ニュースを疑え

「その日暮らし」の発想 アフリカ路上商人に学ぶ「微妙な負い目」とは (3/3ページ)

 不確実性をどう生かすか

 --あべこべの考えがおもしろいですね

 「ただ、それは日本とアフリカの違いではないと思うのです。日本でも貯金なんてものがなかった時代もあります。ところがいまは、あなたが金銭的に困るのはあなたが頑張って仕事をしなかったり、貯金をしなかったりさぼってきたせいである、ひとに迷惑をかけず自律的に生きる価値観がなぜか特権化しているのです」

 「以前にある方からこんな話を聞きました。『昔は大阪でバスとか乗り物に乗るときには誰も並ばなかった』って。それでも何となく誰が最初に来たかを知っていて、妊婦やおばあちゃんは後から来ても何となく先に乗せてあげていたそうです。ところが、ある日、白い線が2本引かれた。

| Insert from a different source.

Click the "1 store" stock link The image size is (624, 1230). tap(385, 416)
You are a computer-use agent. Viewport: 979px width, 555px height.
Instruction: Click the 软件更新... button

するとまわりのひとたちに対する配慮も関心は消えて、何も考えず来た者順に並ぶようになった」

 --並ばないのは大阪人のマナーの悪さのように言われたのですが、見方を変えれば違って見える

 「将来はもともと不安定なものですが、不安定や不確実を解消しようとするばかりが解決策ではないかもしれません。不確実であることをどのように生かすかを考えるのもまた一つの解決策です。日本でタンザニア商人のように生きる必要は全くありません。でも別の生き方があるんだということを知っていてもいいと思いませんか」

 【プロフィル】おがわ・さやか 立命館大先端総合学術研究科教授。昭和53年、愛知県生まれ。京都大大学院アジア・アフリカ地域研究研究科博士課程単位取得退学。国立民族学博物館助教などを経て現職。タンザニアの行商人社会を研究した「都市を生きぬくための狡知-タンザニアの零細商人マチンガの民族誌」でサントリー学芸賞受賞。他の著書に「『その日暮らし』の人類学」「チョンキンマンのボスは知っている」

 【ニュースを疑え】

 「教科書を信じない」「自分の頭で考える」。ノーベル賞受賞者はそう語ります。ではニュースから真実を見極めるにはどうすればいいか。「疑い」をキーワードに各界の論客に時事問題を独自の視点で斬ってもらい、考えるヒントを探る企画です。